The idea that a firewall should be an absolute minimal install is good for several reasons. First off, even if your software is "secure" now, nothing says that it will be secure next week, or even later today.

Traditionally a firewall protects multiple servers and/or clients, or even an entire network so high performance is a major issue for the firewall. Every service you have running on the firewall box besides the firewall software will take some amount of CPU time and network performance away from the firewall.
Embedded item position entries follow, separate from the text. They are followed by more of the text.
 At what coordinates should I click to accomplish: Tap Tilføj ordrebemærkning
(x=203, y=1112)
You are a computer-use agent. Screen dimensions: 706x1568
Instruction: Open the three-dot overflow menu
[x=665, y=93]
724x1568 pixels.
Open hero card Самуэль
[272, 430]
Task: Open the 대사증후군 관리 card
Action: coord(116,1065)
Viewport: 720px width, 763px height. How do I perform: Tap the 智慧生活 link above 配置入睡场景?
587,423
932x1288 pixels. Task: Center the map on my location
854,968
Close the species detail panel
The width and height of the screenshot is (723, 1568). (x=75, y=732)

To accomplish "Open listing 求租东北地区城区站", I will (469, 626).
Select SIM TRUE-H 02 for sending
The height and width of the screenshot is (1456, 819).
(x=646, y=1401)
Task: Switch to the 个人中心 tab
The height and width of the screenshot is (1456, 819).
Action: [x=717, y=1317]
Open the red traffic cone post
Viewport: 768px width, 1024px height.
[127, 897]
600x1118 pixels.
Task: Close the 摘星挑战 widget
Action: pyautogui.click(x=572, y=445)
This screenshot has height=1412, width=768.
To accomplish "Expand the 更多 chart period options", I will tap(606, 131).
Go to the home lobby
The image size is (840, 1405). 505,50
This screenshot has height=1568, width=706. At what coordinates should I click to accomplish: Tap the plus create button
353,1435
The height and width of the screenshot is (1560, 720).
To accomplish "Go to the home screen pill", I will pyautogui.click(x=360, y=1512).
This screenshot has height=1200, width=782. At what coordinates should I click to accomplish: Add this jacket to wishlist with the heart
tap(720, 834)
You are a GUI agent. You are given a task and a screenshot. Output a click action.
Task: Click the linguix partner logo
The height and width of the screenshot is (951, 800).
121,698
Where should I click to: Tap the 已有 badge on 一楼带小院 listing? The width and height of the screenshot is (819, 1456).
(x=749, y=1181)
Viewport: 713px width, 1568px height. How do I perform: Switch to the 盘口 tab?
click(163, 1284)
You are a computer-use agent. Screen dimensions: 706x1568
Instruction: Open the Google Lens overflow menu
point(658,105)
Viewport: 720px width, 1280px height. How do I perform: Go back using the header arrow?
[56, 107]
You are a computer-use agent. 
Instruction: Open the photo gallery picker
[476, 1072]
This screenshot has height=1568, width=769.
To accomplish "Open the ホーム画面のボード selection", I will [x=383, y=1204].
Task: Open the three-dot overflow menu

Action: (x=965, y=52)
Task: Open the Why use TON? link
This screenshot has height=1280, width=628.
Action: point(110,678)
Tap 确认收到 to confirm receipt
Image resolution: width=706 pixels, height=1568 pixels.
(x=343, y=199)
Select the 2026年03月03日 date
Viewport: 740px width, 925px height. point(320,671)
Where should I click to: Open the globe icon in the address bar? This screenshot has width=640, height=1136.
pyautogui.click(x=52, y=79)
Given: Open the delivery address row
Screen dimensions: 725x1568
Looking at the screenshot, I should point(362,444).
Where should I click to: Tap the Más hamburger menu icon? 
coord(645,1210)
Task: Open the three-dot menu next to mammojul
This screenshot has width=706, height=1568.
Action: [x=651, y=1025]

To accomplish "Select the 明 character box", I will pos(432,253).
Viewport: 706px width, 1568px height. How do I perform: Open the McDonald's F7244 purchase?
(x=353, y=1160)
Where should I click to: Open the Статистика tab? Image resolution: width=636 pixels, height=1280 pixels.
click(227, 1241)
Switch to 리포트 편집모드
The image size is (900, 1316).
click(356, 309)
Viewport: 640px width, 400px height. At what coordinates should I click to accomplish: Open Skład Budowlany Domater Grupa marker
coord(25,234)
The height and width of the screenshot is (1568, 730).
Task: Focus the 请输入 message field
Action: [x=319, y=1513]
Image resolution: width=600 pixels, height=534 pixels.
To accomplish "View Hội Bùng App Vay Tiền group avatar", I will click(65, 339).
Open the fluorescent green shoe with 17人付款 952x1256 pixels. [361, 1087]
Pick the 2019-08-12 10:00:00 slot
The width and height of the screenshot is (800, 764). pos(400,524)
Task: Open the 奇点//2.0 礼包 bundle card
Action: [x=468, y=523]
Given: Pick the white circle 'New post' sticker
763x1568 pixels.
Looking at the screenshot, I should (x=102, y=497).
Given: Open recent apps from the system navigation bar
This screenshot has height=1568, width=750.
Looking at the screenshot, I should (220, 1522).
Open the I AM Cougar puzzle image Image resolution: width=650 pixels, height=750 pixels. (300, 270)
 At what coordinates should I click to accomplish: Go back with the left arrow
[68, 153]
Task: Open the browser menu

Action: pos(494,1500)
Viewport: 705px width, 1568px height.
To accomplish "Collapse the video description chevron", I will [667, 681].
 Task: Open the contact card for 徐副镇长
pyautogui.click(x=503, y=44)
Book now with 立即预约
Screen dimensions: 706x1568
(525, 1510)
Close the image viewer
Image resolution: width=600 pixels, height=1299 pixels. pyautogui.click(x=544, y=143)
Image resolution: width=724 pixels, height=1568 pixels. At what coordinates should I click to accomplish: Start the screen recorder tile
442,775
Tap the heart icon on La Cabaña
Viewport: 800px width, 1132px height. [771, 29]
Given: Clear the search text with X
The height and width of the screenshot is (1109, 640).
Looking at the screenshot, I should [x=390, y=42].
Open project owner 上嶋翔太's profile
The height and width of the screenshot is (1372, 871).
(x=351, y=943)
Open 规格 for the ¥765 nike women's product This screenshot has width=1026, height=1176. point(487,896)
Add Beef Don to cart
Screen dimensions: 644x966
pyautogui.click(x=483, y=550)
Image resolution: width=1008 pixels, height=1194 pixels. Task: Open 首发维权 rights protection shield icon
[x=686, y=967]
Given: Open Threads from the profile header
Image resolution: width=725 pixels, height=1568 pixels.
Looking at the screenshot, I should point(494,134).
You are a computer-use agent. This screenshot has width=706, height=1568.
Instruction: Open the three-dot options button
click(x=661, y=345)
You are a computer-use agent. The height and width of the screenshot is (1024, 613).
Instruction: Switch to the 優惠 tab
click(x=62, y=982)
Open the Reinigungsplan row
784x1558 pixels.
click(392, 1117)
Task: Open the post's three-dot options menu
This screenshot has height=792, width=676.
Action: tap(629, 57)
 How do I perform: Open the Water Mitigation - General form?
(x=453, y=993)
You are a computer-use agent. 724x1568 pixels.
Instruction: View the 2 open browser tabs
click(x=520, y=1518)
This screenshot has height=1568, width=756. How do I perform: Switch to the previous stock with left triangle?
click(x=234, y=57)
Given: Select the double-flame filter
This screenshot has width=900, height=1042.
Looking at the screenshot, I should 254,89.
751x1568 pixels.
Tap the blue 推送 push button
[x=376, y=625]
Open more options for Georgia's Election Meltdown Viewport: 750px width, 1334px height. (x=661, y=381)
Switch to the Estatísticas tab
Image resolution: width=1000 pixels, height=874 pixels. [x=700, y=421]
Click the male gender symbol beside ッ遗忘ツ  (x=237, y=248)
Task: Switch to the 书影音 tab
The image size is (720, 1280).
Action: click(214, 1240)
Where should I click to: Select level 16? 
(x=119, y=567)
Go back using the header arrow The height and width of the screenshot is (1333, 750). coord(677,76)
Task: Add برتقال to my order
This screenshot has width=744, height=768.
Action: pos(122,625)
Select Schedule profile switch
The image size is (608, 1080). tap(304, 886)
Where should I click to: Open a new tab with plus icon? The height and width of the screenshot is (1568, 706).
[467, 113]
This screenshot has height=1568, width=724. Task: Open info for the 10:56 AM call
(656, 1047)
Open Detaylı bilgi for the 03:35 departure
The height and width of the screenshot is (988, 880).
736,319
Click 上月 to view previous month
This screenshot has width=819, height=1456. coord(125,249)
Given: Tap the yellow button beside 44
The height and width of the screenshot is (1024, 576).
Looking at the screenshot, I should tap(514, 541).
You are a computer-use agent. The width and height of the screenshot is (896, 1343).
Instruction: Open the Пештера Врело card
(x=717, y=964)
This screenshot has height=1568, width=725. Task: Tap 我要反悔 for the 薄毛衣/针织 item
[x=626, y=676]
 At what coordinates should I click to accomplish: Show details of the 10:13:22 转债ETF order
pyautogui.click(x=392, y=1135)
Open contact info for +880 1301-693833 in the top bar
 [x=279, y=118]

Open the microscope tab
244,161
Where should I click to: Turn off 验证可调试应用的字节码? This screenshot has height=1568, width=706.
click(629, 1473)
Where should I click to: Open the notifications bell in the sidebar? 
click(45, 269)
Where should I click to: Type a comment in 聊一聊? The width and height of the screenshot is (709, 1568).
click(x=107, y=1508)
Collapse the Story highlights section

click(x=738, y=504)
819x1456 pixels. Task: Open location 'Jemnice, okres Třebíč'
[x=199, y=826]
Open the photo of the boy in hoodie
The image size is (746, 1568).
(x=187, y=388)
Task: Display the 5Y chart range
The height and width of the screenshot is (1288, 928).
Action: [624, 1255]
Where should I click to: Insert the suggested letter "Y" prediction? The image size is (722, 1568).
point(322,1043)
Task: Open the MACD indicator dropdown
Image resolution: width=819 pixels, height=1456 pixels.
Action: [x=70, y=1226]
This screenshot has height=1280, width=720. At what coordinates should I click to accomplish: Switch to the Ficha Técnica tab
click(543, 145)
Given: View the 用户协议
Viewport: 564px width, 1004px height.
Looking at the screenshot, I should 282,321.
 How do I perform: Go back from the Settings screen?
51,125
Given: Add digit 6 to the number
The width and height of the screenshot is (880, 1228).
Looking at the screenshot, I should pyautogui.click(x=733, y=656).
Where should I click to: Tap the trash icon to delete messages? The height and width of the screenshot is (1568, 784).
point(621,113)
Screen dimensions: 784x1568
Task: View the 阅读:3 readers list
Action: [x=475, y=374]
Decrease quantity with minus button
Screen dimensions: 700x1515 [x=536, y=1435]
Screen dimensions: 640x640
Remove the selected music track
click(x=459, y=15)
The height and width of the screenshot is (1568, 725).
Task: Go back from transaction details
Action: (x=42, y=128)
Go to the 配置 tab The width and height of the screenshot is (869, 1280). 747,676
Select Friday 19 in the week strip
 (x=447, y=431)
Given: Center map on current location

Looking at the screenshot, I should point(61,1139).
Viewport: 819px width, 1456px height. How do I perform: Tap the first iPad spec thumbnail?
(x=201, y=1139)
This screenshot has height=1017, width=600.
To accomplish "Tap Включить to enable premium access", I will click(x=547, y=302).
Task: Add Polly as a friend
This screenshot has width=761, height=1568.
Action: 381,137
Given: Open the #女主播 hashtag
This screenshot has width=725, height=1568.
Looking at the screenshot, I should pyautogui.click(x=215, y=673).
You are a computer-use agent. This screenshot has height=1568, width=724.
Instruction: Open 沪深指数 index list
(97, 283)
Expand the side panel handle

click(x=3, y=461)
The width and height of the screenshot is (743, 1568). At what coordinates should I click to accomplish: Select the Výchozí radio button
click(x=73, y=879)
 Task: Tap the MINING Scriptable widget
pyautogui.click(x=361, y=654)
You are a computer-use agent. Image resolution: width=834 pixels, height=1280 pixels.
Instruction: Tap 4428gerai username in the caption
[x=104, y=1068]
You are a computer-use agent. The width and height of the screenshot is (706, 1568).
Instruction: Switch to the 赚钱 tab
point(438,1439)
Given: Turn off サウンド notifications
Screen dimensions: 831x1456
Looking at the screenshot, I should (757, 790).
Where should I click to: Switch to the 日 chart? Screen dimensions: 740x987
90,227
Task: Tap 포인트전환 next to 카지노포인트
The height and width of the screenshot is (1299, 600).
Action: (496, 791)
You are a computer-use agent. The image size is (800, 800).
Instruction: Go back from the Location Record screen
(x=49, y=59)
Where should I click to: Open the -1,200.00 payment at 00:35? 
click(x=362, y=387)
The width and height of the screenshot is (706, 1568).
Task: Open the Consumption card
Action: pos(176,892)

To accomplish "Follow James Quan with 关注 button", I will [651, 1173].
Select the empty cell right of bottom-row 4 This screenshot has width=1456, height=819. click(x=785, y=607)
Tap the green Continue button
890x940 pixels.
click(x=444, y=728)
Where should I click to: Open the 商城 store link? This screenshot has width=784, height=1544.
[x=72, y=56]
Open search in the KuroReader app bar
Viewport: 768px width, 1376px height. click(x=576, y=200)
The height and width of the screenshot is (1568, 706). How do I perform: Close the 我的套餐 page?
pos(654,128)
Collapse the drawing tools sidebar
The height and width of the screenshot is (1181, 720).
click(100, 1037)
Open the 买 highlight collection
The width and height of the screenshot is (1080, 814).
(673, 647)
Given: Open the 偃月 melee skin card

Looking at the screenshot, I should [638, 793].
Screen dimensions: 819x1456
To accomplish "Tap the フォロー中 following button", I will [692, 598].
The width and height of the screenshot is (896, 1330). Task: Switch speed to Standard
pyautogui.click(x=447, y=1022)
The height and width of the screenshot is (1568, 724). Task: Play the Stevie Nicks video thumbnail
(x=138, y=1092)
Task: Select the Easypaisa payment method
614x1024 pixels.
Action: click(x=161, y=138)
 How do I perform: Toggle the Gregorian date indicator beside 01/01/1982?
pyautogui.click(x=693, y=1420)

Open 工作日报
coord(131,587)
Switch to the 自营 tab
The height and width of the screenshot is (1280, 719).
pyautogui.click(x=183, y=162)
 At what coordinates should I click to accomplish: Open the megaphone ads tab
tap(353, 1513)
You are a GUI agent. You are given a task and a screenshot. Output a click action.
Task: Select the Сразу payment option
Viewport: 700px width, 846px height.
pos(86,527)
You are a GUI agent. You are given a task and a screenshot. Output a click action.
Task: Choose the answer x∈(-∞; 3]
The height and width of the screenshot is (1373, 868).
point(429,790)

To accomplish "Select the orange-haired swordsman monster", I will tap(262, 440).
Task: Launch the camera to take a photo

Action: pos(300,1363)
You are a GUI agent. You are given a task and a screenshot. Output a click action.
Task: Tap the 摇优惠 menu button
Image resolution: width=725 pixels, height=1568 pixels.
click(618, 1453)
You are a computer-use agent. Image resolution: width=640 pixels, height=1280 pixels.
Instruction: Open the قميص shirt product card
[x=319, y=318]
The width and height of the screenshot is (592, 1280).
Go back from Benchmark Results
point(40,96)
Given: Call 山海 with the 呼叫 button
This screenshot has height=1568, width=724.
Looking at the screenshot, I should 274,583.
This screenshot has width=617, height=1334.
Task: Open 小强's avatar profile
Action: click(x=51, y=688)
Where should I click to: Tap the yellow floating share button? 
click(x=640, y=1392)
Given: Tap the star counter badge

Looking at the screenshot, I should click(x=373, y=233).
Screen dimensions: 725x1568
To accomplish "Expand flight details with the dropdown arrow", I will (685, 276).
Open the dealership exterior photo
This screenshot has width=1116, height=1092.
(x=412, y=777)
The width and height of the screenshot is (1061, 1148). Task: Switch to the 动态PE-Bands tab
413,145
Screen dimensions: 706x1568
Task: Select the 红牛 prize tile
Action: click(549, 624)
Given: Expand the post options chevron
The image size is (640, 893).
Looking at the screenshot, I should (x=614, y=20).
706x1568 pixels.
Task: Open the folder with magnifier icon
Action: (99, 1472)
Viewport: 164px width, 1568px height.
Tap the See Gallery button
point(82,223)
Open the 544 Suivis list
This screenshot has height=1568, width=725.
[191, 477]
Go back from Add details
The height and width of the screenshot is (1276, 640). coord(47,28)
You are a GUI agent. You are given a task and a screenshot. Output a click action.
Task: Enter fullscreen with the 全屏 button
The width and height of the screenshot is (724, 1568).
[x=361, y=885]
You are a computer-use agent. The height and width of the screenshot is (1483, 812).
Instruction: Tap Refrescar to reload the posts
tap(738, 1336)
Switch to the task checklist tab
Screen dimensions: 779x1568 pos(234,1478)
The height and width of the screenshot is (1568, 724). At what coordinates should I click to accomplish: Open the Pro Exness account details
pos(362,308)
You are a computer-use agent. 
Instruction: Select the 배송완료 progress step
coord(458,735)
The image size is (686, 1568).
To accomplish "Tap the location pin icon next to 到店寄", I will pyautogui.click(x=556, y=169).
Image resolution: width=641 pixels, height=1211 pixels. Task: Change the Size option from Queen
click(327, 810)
Also, ideally you want the firewall box to be accessed by as few people as possible and this means not letting your web admin or db admin or whomever access the box just to "look around".

If someone else has access to the machine, even if their job is only to administer one of the services then you have a security problem with your firewall.
Now if this is just for a home machine or if the firewall exists only to protect one machine then most of the above is probably thrown out the window. But if you have a web server or a database server with peoples' personal information, SSN, CC #s, etc. then you really want all that info on a separate machine from everything else.
With that said at work, our firewall is just a bridging firewall meaning that it filters traffic but it's IP-less. It's basically invisible on the network and is completely inaccessible from a network connection. There's no way to be running other services on it. But at home I have a linux box that runs SSH, an internal only web proxy (junkbuster), and occasionally whatever else I feel like playing with since security isn't top priority for me at home.
BTW Linux with iptables is actually pretty fun and the IP Masquerading howto from ipmasq.cjb.net is really really good.